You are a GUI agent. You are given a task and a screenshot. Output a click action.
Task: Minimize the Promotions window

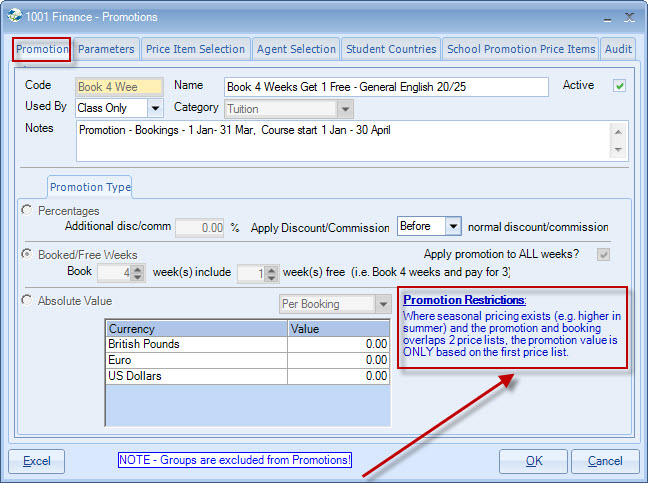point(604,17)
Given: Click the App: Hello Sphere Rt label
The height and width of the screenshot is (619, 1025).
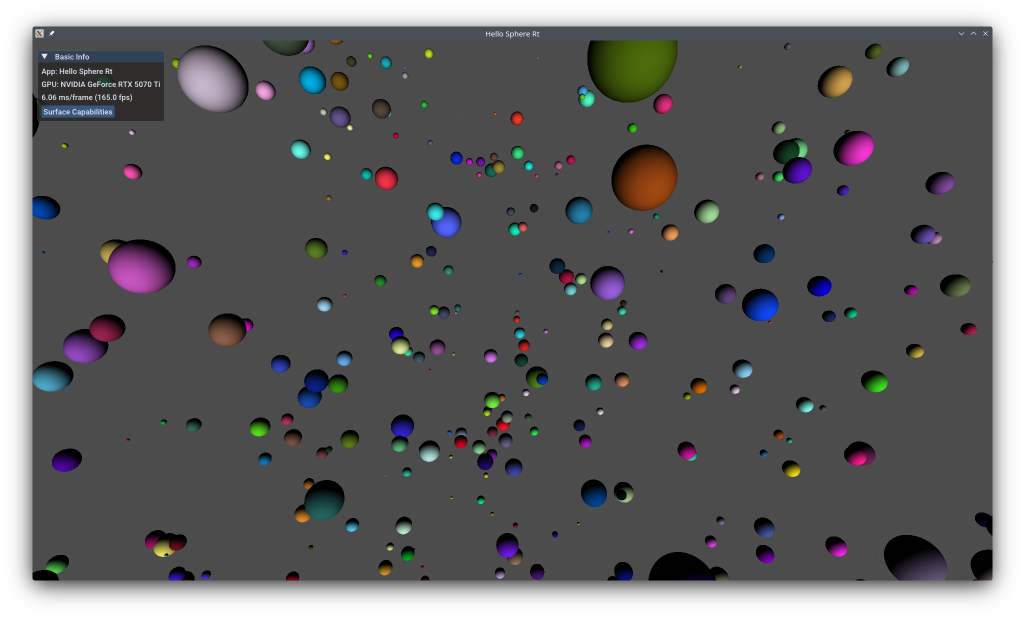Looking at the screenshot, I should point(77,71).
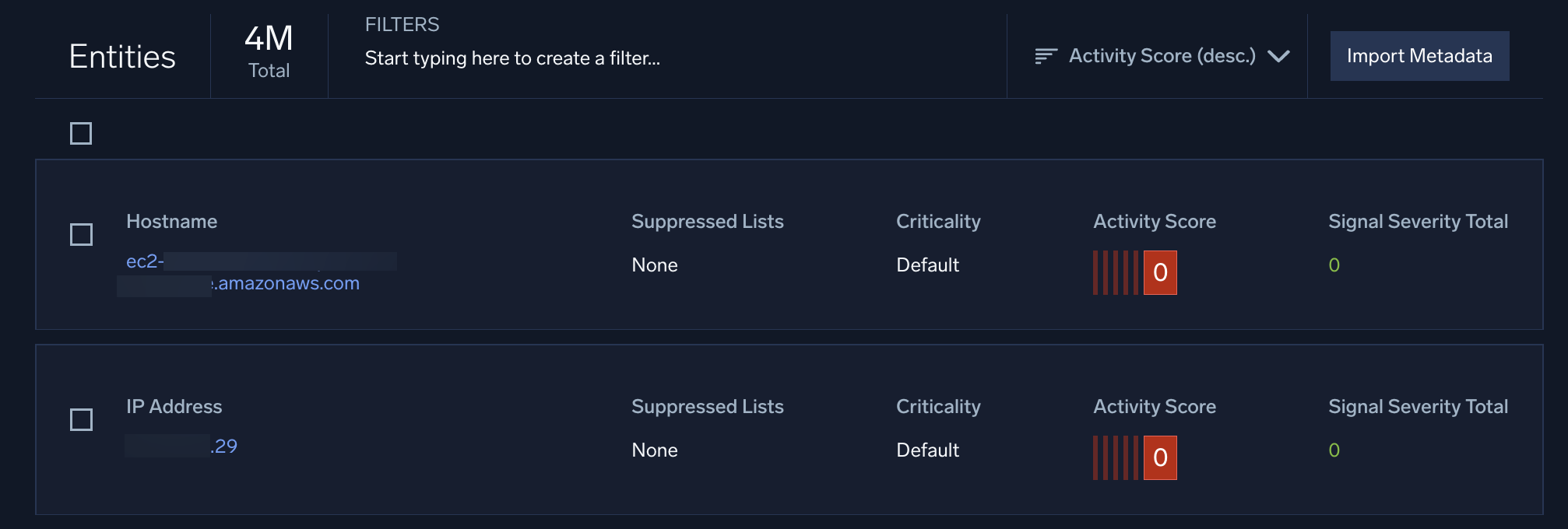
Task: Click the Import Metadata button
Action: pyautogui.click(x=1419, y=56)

---+---

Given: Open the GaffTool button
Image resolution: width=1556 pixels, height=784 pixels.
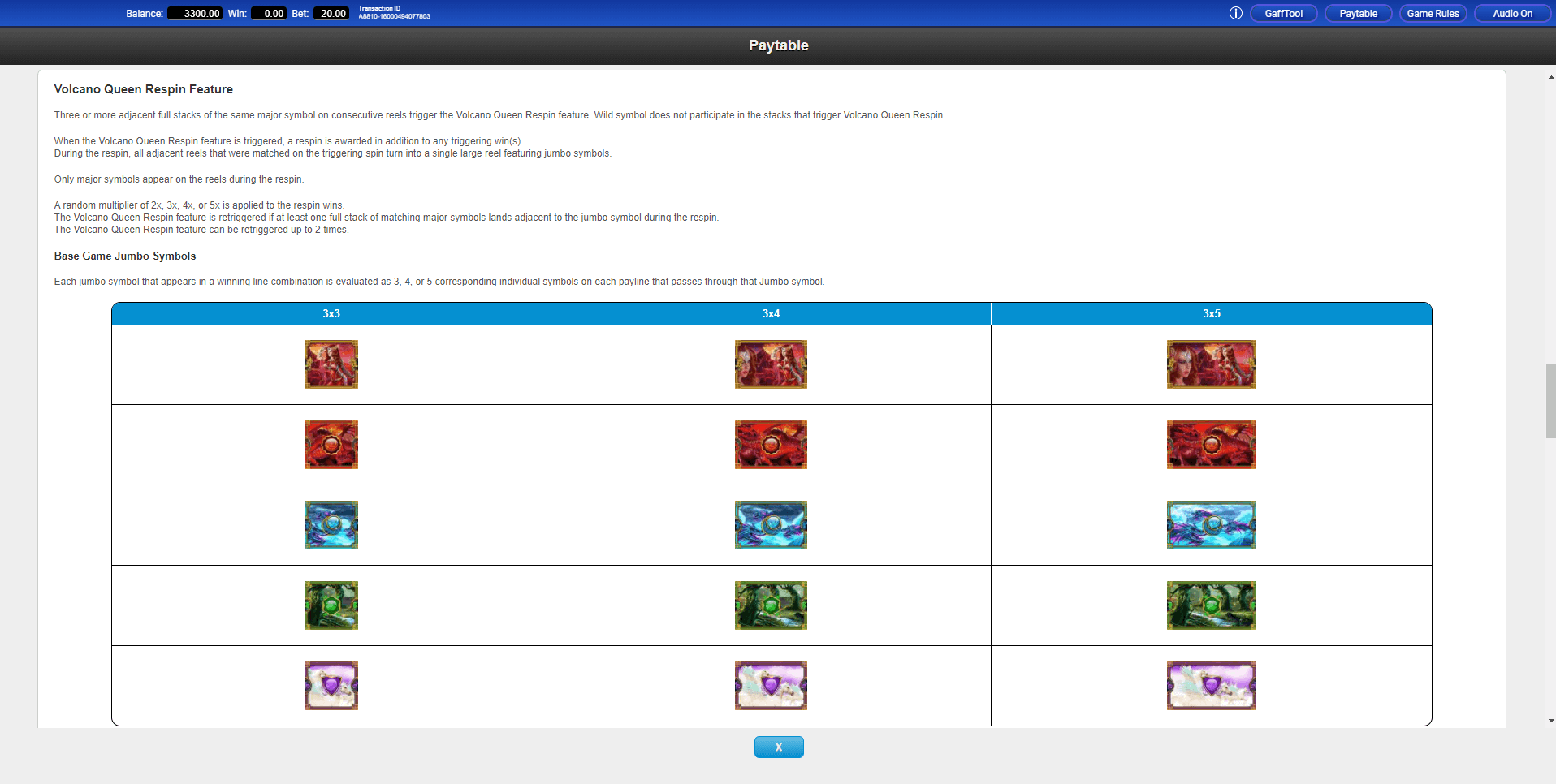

---+---

■ What you should do ■
Beginning at the line above that contains "You are a GUI", repeat each line exactly through the one that contains "Given: Click the App: Hello Sphere Rt label", and leave out the pictures.

■ Response to the exercise ■
You are a GUI agent. You are given a task and a screenshot. Output a click action.
Task: Minimize the Promotions window

point(604,17)
Given: Click the App: Hello Sphere Rt label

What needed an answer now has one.